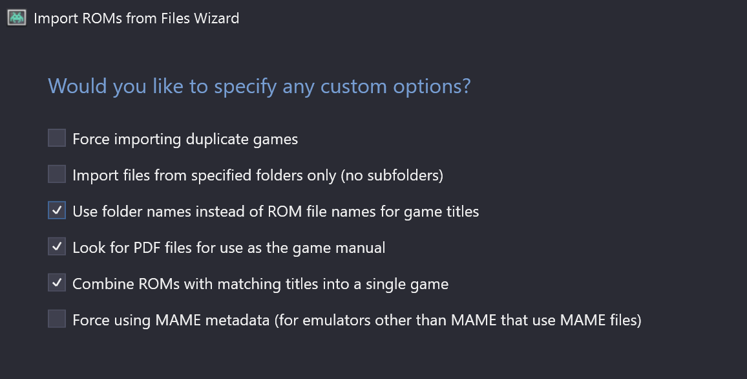Click the 'Import ROMs from Files Wizard' window title
The width and height of the screenshot is (747, 379).
pyautogui.click(x=136, y=18)
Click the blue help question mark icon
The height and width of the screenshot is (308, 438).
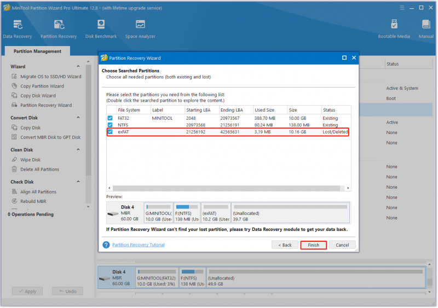coord(106,245)
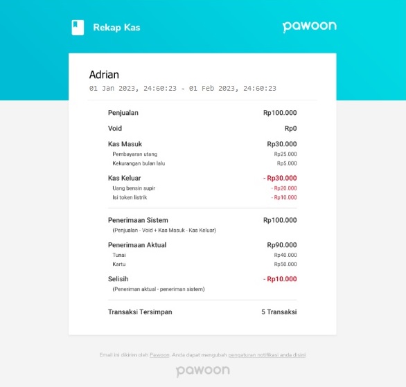This screenshot has width=406, height=387.
Task: Click the Penjualan amount Rp100.000
Action: click(x=280, y=113)
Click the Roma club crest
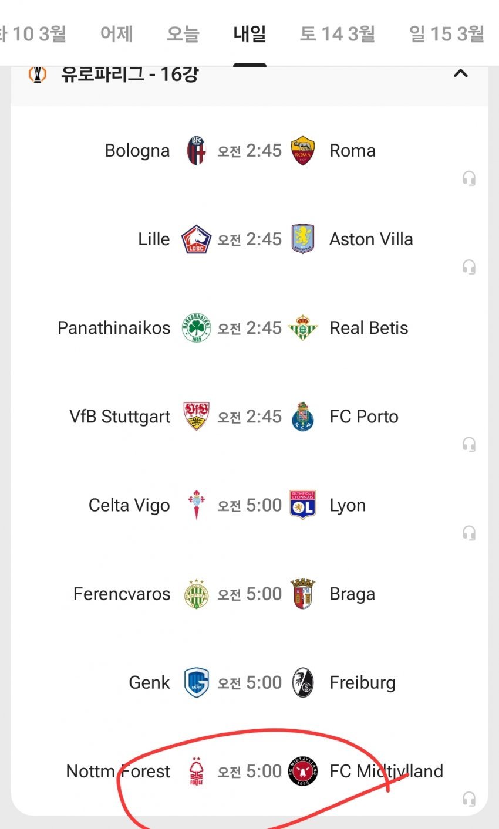 click(303, 151)
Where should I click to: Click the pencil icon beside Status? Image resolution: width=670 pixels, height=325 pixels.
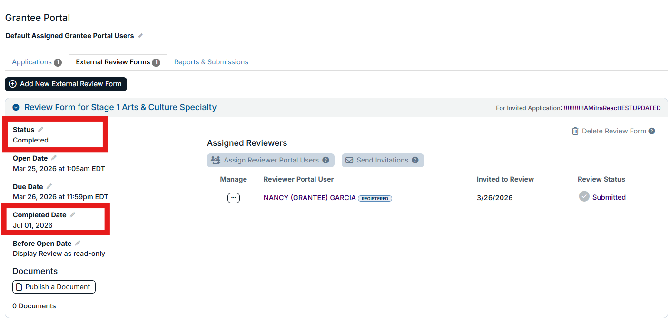40,130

What is needed:
Starting at the line that contains "Click the Roma club crest", retype each line through the end of the data exactly, and leave out every picture.

Output below:
Click the Roma club crest
 click(303, 151)
Where should I click to: Click the pencil icon beside Status? Image resolution: width=670 pixels, height=325 pixels.
40,130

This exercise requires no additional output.